# [To do]
Gather every line of the material below in which the word "resolution" appears, and copy each such line in full.
* BEGIN *
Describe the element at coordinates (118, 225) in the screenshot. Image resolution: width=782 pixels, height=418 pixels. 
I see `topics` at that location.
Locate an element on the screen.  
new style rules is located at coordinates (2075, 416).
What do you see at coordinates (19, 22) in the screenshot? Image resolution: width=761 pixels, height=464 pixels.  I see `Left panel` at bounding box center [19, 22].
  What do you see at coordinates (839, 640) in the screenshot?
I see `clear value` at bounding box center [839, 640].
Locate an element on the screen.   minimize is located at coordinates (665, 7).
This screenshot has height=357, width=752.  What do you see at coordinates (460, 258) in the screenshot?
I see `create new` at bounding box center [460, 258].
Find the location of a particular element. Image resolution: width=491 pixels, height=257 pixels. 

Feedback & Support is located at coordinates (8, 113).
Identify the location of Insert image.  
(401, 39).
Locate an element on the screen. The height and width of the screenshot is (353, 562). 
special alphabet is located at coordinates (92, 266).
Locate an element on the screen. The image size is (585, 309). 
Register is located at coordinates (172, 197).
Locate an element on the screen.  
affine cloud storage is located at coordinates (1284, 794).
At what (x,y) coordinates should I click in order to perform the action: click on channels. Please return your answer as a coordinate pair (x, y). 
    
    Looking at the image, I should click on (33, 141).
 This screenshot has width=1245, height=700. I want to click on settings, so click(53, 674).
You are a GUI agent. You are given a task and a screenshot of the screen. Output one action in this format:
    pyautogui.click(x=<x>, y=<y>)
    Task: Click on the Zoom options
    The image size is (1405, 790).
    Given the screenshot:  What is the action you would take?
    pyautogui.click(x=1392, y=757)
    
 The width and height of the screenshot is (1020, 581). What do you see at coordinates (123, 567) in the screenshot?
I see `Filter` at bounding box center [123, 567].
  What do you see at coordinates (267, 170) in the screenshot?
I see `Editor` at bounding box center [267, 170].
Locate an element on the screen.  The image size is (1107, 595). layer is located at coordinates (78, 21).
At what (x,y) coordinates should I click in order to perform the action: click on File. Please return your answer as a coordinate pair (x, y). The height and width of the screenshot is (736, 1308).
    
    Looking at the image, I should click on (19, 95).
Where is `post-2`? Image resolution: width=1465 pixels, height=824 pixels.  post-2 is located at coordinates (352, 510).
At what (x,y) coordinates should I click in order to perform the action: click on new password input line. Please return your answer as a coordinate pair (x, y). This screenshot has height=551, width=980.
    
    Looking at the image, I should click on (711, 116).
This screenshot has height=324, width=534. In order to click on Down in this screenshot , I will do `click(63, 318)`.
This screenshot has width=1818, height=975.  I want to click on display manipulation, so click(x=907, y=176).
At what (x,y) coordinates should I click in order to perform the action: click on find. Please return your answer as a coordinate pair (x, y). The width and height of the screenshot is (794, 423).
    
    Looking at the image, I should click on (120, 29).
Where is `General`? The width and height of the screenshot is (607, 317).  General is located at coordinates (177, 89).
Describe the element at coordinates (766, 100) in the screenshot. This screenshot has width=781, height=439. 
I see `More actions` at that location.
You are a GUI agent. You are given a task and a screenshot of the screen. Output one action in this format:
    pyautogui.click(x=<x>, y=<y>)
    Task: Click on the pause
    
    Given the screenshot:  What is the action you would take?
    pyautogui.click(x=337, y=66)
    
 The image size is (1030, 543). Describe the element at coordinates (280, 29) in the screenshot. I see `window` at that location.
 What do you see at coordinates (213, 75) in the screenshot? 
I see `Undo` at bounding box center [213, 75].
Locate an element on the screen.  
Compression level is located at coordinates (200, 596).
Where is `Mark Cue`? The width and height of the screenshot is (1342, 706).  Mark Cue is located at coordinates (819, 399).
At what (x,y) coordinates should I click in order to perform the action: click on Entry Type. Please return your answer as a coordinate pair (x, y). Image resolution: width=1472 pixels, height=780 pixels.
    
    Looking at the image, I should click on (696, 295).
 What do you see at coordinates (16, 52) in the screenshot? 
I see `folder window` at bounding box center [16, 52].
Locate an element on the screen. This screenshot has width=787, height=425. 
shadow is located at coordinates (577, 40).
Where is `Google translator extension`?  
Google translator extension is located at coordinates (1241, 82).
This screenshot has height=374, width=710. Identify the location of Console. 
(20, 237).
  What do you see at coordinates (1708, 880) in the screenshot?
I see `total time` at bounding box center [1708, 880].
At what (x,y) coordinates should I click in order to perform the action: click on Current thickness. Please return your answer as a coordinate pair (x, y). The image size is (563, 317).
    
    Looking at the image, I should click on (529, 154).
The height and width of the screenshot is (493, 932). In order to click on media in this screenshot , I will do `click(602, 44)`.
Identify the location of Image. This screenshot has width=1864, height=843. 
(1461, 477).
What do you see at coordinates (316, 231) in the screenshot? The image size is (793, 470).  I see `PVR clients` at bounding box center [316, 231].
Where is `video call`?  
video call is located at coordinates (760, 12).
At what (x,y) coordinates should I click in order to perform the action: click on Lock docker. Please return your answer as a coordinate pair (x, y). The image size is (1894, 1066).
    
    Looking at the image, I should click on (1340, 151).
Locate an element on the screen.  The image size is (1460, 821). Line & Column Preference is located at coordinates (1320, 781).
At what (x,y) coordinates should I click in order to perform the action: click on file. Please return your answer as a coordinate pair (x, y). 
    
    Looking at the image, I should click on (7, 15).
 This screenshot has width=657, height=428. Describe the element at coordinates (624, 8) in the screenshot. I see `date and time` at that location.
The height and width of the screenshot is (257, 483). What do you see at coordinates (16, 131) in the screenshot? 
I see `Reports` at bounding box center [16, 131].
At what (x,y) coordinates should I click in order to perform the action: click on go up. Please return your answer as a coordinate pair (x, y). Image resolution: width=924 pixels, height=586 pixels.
* END *
# [Exercise output]
Describe the element at coordinates (118, 225) in the screenshot. Image resolution: width=782 pixels, height=418 pixels. 
What do you see at coordinates (19, 22) in the screenshot? Image resolution: width=761 pixels, height=464 pixels.  I see `Left panel` at bounding box center [19, 22].
Find the location of a particular element. Image resolution: width=491 pixels, height=257 pixels. 
Where is `post-2`? Image resolution: width=1465 pixels, height=824 pixels.  post-2 is located at coordinates (352, 510).
At what (x,y) coordinates should I click in order to perform the action: click on Entry Type. Please return your answer as a coordinate pair (x, y). Image resolution: width=1472 pixels, height=780 pixels.
At what (x,y) coordinates should I click in order to perform the action: click on go up. Please return your answer as a coordinate pair (x, y). Image resolution: width=924 pixels, height=586 pixels.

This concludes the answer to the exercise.